===== Text shown =====

Adderall policy changing at health center

The University Park Health Center plans to crack down on the recreational use of attention deficit hyperactivity disorder medications around campus, but students say the new policies won’t stop them from accessing and using drugs like Adderall.

Effective May 1, the UPHC will institute policies that require a more thorough medical and mental examination of students seeking ADHD medication.

The policies are aimed at streamlining the process of prescribing these medications and preventing their use for non-medical purposes. Some students use ADHD medications to increase their focus as they prepare for tests or other difficult assignments.

“If students are seeking medications, they have to follow certain protocol,” said Dr. Ilene Rosenstein, director of student counseling services at the UPHC. “It’s really tightening up who gets the medication.”

Students who seek a prescription for ADHD medications, including Adderall, will need to have written documentation of their medical need from someone who has diagnosed the student. Students who haven’t been diagnosed with ADHD or a similar condition will need to go to the counseling center, which now has an extensive process for determining need.

Rosenstein said the purpose of the new policies is to properly diagnose students because some who come to the health center don’t actually need medication and some who need medication aren’t always diagnosed correctly.

The UPHC is also concerned with the illegal use of ADHD medication, particularly Adderall, by students who believe the drug will help them enhance their performance in school.

“We don’t want to be giving out drugs to people who don’t have the need,” Rosenstein said.

Although there is no way of tracking illegal use of Adderall on campus, Rosenstein said more thorough examinations by the UPHC and the counseling center might decrease illegal use of the drug.

“We’re doing thorough assessments — we may even call family, ADHD is not something that [just] occurs later on in life,” she said.

Students, however, believe the illegal Adderall use on campus will continue despite any changes at the UPHC.

Albert Sung, a sophomore majoring in biology, said he has noticed many students receive their Adderall from off-campus sources to circumvent UPHC policies.

“People are too afraid to try and go to the health center for Adderall, since it’s definitely an illegal use,” said Sung, who noted he doesn’t use Adderall. “It’s just easier to get it from other places, so these new policies won’t really affect the supply of under-the-table Adderall at USC.”

A student who wished to remain anonymous said he gains access to Adderall through those who actually have a legitimate need for ADHD medication. He said that at his fraternity, many students who have ADHD give their medication to other members who need help studying.

“Since most people who give out Adderall are the ones who actually have ADHD, I don’t see how this [policy] will help,” he said. “Students who need it will get it. The school can’t control what people do once they’re diagnosed and have filled out a prescription.”

=====

**About this exercise**
From the article on the health center's Adderall policy, list every person whose words appear inside quotation marks, identifying each as the article does. The records that come next are unrelated to the article.

===== Dataset records =====

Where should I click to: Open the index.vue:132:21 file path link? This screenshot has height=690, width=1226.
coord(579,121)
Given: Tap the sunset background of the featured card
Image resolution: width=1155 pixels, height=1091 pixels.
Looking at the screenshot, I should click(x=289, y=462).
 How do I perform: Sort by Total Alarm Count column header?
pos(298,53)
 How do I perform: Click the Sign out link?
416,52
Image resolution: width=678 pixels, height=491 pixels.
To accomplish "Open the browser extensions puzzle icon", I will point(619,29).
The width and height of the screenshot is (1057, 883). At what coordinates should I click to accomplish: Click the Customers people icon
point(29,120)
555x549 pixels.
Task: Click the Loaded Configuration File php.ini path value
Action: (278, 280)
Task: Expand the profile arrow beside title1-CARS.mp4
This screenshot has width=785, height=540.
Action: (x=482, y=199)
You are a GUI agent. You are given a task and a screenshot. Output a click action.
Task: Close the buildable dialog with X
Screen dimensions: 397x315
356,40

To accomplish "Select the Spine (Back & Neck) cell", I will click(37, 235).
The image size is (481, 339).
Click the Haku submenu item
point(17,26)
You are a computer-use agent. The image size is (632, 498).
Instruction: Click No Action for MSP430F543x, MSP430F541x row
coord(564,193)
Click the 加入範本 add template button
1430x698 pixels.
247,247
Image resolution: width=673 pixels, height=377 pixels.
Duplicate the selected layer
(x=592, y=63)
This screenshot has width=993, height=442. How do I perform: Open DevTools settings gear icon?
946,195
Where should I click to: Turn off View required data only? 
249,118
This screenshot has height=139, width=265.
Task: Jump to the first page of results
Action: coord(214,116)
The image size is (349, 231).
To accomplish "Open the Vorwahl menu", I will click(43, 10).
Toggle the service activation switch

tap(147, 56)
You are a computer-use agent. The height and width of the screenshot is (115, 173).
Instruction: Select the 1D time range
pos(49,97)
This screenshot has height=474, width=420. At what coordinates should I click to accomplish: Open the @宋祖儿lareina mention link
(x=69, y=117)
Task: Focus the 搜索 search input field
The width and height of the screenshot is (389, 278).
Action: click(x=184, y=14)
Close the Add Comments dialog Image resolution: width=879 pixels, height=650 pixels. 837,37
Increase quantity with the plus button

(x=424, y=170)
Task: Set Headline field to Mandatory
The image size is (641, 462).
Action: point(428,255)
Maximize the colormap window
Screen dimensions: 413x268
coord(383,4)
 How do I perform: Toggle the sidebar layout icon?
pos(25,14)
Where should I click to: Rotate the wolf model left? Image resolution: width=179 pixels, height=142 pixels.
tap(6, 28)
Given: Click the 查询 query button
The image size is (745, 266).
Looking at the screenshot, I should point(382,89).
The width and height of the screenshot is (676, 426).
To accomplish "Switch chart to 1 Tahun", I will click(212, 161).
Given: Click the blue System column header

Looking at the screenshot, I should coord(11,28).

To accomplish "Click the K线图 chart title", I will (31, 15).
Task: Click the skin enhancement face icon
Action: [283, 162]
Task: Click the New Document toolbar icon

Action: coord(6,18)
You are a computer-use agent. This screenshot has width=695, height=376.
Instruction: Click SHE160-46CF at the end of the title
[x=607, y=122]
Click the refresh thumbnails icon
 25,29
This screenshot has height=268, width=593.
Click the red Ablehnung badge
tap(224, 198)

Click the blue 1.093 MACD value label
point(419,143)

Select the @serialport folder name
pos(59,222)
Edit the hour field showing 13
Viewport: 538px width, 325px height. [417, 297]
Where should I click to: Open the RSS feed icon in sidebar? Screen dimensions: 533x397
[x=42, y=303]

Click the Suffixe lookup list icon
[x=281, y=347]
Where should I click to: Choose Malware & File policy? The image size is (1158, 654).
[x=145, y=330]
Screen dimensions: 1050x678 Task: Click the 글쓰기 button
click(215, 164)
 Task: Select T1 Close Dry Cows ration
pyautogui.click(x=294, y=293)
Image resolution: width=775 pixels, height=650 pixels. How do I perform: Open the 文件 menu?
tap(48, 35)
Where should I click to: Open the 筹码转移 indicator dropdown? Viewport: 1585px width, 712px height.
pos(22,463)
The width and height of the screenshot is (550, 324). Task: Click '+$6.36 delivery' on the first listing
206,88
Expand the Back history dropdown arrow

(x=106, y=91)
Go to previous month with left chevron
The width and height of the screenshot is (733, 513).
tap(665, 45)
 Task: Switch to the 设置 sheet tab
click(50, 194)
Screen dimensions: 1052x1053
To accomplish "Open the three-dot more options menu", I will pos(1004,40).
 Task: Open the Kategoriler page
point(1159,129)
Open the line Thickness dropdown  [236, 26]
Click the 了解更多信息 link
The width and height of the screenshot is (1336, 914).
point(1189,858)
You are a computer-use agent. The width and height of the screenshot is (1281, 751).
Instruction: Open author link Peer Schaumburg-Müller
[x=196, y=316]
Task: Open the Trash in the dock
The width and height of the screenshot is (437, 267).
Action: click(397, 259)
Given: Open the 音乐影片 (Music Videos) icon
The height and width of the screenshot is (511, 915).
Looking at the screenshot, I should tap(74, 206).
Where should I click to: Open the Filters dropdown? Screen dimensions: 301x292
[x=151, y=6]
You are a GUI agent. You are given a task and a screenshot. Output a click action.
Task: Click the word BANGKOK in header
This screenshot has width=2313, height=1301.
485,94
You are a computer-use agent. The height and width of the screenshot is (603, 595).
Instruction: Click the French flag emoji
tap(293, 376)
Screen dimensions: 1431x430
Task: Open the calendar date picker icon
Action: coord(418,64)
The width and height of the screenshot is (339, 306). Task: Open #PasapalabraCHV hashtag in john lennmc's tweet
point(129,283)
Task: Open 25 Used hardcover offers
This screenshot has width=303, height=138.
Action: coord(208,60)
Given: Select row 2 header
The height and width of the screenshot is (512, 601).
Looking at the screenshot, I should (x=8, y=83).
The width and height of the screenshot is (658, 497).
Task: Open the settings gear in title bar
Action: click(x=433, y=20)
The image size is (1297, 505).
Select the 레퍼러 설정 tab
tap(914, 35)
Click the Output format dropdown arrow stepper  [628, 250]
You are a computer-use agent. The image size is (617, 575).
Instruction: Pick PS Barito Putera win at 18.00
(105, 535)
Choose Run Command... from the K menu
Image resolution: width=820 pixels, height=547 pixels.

=====

**Exercise result**
- Dr. Ilene Rosenstein, director of student counseling services at the UPHC
- Albert Sung, a sophomore majoring in biology
- A student who wished to remain anonymous